Because KS DFT is a theory for noninteracting electrons in an effective self-consistent potential that yields the same ground state as the physical interacting electron system, the KS density functional contains several terms: the quantum mechanical kinetic energy of noninteracting electrons, the  Coulomb repulsion or  Hartree energy between negative charge  clouds ρ(r)  and ρ(r’) (or simply the Hartree term), the correction of the Hartree energy to account for the quantum nature of the electrons (or the exchange-correlation energy), and the interaction of the electrons with the atoms (ion cores) in the system (or the external energy). In the last term, the interaction of the valence electrons with the atoms (ion cores) is treated explicitly, and the core electrons are mathematically removed, resulting in the electron–atom (ion-core) nonlocal energy. This term should not be confused with nonlocal electron–electron interactions that are not of interest here. The form of the exchange-correlation energy is not known and must be approximated, as discussed above.

Once the functional is minimized, the forces acting on the atoms can be computed from the functional and the atom–atom (ion-core–ion-core) Coulomb interaction, and the positions and velocities of the atoms evolved in time according to a finite difference solution of Newton's equations of motion. The CPAIMD method is elegant because it avoids this discontinuous process and allows the two elements to occur simultaneously, enabled by a classical adiabatic principle [2, 37]. Using a variant of the nonorthogonal state dynamics in Reference [35], which is different from the standard CPAIMD technique, momenta are introduced conjugate to the plane-wave basis set coefficients and a fictitious classical kinetic energy introduced to form a fictitious classical Hamiltonian (H_fict-tot = H_atom + H_{fict-electron}) from which simple equations of motion naturally arise.

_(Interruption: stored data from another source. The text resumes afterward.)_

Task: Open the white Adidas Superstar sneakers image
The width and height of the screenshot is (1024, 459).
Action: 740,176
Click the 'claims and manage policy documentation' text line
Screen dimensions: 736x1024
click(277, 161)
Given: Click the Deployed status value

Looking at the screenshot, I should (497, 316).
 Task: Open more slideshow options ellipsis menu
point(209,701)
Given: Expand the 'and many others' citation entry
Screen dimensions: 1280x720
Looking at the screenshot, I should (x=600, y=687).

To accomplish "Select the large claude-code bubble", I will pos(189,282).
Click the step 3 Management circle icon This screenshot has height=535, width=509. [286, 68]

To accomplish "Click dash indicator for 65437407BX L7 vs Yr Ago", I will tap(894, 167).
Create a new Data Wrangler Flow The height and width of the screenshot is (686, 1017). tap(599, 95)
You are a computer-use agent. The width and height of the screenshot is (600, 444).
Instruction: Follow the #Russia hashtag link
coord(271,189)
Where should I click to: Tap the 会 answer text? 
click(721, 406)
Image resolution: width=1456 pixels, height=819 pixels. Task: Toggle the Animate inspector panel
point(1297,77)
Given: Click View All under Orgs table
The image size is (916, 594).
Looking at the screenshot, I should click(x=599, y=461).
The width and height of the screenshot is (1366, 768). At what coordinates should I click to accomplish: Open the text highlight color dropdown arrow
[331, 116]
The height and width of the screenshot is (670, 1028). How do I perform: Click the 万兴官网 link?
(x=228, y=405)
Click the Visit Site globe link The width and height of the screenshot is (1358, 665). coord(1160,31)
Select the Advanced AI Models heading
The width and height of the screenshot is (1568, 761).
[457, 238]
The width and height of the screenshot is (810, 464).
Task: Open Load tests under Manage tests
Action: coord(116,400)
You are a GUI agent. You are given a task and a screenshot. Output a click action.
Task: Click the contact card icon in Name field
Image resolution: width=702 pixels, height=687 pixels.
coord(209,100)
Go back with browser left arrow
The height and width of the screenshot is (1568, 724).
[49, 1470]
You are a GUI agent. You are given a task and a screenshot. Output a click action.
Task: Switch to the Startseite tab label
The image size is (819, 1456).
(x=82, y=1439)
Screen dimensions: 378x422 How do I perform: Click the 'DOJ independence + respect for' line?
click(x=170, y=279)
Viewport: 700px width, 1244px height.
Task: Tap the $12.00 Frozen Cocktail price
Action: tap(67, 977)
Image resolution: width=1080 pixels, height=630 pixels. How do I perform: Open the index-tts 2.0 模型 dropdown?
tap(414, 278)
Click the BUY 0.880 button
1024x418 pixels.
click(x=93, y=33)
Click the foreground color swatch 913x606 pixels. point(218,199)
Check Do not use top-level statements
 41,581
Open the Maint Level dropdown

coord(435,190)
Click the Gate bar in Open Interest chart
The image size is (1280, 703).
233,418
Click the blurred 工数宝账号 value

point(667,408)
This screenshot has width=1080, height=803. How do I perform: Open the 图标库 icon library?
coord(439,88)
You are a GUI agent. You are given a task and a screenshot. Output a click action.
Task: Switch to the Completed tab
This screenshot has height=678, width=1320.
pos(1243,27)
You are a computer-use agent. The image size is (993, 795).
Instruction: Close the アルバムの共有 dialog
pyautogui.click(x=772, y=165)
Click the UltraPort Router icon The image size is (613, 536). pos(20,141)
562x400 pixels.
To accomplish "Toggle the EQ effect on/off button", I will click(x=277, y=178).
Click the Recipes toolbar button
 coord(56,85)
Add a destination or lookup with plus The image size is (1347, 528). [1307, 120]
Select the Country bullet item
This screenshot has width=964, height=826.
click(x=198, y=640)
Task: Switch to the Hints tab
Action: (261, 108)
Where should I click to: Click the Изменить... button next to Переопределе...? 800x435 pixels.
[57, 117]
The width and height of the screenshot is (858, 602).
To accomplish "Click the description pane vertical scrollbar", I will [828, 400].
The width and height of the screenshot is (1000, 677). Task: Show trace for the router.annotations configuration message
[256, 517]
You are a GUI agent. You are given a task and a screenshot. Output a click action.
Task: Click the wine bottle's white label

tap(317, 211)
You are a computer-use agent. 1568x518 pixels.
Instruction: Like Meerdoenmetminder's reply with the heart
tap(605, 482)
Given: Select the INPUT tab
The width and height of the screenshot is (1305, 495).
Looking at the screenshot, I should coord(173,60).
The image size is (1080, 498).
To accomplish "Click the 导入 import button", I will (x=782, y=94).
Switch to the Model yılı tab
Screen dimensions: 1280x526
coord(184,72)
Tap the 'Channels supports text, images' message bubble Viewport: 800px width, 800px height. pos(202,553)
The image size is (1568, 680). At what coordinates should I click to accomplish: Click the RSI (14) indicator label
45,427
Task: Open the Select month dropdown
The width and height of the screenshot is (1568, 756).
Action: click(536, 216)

Orthogonality constraints are absent because of the use of the nonorthogonal state-based approach [35]. As long as the plane-wave coefficients move rapidly compared to the atoms and exhibit small-amplitude oscillations around the minimum of the functional at the current (slowly evolving) atom positions, the method works well. The basic algorithm is summarized in its essential details in Figure 1. More-complete reviews with many details are given in References [2–6]. The new EES-based methods are described in more technical detail in References [33, 34].

Figure 1

A set of n_s electronic states is introduced that are represented as a set of (complex) Fourier coefficients, Ψ(s,g_x,g_y,g_z), on a regular 3D g-space (or reciprocal Fourier space) of side N, where s is the state index and g_x,g_y,g_z index the Fourier coefficients. The array is not dense, but a sphere of radius g_cut, proportional to N/4, defines the n_g non-zero elements. The number of electronic states (n_s) and the number of points in g-space (n_g) both increase linearly with the number of atoms, N_atom, and the memory requirement is ~N²_atom.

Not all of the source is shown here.